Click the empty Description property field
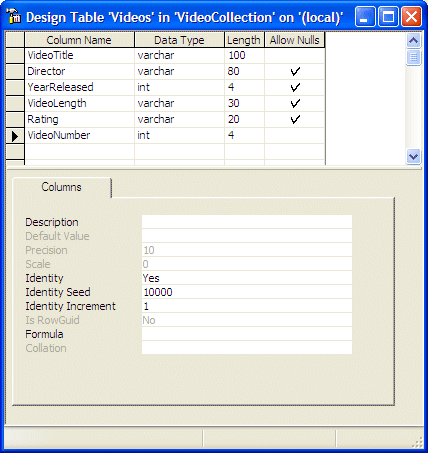This screenshot has width=428, height=453. point(247,222)
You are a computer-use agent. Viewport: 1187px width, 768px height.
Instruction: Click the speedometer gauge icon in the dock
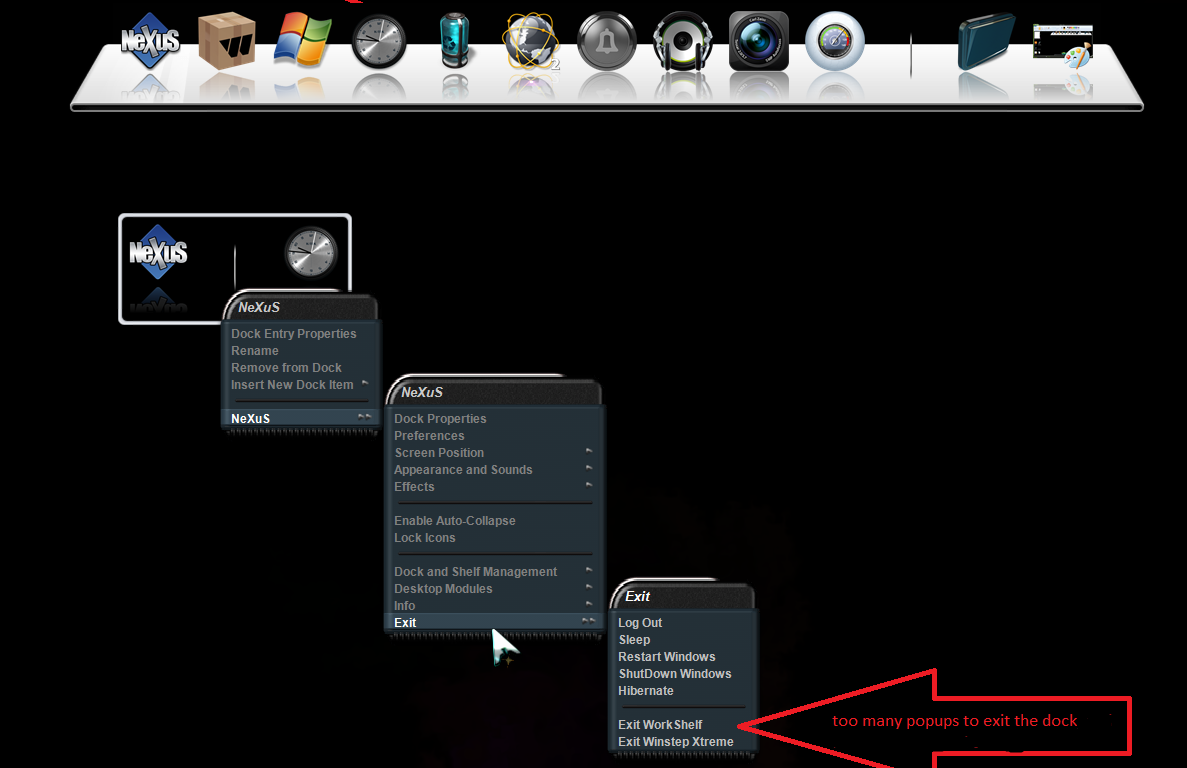click(835, 41)
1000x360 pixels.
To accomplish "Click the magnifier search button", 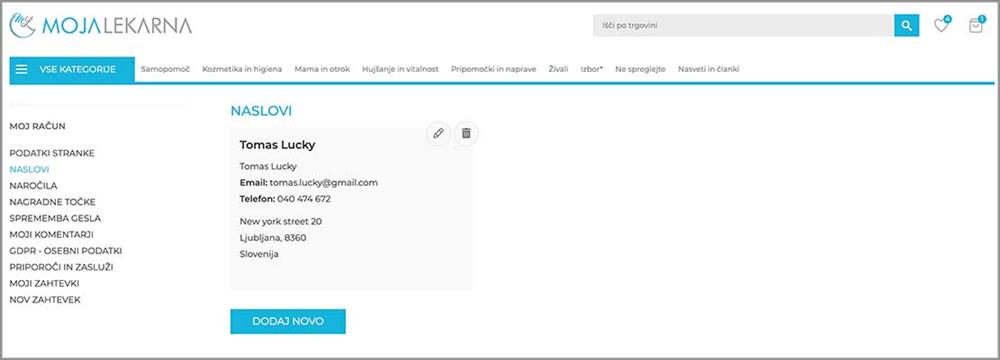I will point(906,26).
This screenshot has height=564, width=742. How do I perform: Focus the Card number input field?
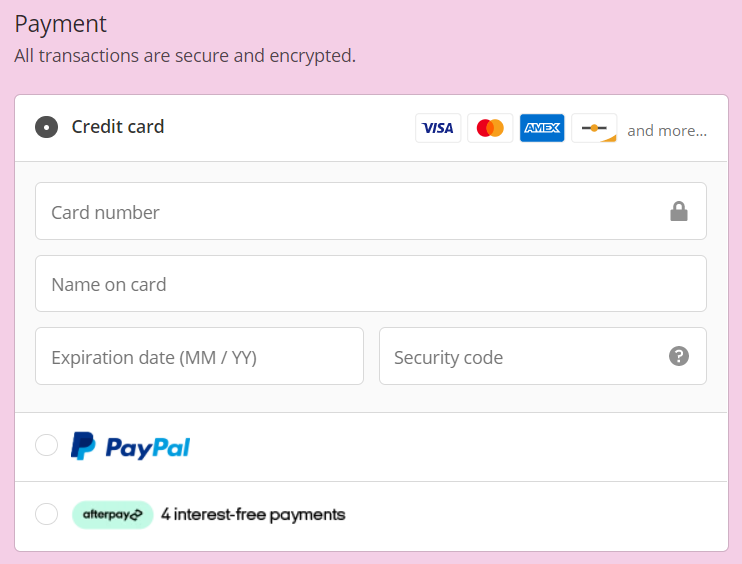350,211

▬▬▬▬▬▬▬▬▬▬

Restate, word for word and without pictures, the lines from the line containing "This screenshot has height=564, width=742." to the last line of the records above.

This screenshot has height=564, width=742. How do I perform: Focus the Card number input field?
350,211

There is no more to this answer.